(Data shown)
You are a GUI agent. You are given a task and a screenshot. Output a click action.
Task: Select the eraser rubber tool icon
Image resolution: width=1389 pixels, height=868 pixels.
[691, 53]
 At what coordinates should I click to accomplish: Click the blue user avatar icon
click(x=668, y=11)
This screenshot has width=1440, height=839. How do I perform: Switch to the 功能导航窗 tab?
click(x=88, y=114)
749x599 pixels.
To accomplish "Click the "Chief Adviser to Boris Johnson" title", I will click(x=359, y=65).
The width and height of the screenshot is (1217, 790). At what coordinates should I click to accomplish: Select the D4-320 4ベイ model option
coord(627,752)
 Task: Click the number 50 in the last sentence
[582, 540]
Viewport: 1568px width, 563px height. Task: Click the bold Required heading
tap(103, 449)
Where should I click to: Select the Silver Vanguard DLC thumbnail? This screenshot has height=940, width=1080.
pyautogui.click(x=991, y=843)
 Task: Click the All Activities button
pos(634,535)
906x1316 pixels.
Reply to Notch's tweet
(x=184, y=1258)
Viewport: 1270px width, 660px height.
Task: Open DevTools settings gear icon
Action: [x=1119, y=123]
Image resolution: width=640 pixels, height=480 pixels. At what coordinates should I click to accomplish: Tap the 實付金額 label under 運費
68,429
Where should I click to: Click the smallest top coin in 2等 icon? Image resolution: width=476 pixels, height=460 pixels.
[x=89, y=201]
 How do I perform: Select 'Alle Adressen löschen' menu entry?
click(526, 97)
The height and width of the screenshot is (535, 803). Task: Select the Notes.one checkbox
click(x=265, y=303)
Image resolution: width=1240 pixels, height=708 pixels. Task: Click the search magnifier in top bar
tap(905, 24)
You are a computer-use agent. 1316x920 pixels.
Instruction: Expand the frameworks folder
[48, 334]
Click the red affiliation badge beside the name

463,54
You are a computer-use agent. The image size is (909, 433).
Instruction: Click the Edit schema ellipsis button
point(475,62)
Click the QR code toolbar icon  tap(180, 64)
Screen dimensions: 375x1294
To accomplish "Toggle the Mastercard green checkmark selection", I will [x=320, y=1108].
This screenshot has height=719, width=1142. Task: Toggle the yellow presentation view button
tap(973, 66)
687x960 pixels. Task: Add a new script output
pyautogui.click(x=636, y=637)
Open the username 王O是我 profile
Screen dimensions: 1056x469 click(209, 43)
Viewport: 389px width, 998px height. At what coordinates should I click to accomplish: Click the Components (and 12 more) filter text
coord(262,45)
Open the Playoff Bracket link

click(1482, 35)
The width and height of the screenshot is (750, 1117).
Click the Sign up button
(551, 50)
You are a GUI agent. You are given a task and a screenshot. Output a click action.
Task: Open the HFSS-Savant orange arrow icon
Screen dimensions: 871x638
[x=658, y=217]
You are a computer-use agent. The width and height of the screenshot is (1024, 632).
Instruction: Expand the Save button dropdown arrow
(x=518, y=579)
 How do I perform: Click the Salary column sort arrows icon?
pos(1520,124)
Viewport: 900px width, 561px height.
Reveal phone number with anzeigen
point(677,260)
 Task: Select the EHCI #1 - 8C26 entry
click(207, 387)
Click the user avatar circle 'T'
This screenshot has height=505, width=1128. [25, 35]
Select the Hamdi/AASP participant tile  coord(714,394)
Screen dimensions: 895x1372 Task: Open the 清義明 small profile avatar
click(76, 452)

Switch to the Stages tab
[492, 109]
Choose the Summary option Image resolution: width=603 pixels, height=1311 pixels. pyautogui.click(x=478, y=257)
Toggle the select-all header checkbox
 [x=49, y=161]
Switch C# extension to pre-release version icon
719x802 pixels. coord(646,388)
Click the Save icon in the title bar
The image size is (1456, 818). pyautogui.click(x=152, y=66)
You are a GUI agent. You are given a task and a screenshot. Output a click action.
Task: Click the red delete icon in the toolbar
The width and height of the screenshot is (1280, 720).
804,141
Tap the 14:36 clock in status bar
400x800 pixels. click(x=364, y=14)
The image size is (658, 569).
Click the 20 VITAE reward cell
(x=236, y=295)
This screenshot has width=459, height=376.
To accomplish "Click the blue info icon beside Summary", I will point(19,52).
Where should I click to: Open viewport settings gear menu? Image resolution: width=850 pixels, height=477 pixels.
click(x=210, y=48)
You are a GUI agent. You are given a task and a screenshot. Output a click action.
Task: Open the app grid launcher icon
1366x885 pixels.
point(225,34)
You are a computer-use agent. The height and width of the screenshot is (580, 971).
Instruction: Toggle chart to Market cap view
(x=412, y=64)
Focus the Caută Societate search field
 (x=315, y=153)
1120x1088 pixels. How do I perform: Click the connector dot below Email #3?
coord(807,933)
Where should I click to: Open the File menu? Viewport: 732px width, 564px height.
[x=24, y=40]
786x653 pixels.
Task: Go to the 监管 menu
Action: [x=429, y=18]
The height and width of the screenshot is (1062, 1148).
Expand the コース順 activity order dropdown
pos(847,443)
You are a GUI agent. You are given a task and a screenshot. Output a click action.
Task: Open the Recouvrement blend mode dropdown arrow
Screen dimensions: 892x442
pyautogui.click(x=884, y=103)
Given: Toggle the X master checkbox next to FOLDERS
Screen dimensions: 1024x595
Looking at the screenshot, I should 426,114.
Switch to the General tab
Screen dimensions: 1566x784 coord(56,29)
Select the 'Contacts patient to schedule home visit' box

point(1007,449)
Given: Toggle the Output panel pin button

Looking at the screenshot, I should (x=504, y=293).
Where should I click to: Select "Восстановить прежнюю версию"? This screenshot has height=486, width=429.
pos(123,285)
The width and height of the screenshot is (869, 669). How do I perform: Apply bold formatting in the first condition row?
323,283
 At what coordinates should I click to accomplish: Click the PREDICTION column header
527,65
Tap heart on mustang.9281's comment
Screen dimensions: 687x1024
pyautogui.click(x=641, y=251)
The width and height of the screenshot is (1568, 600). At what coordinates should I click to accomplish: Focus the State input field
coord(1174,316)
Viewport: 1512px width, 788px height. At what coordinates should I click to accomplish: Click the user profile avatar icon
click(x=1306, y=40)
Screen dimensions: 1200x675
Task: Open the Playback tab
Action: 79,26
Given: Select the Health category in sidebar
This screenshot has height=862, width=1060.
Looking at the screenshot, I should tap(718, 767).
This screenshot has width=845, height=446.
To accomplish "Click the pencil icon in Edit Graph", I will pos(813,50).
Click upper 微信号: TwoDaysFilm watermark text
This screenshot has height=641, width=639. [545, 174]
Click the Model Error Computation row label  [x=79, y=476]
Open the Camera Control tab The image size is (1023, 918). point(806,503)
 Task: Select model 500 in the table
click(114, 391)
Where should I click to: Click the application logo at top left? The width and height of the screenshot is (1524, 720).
(End Data shown)
Going through the material above, work out how many lines contain the string "will" and give only that figure.

4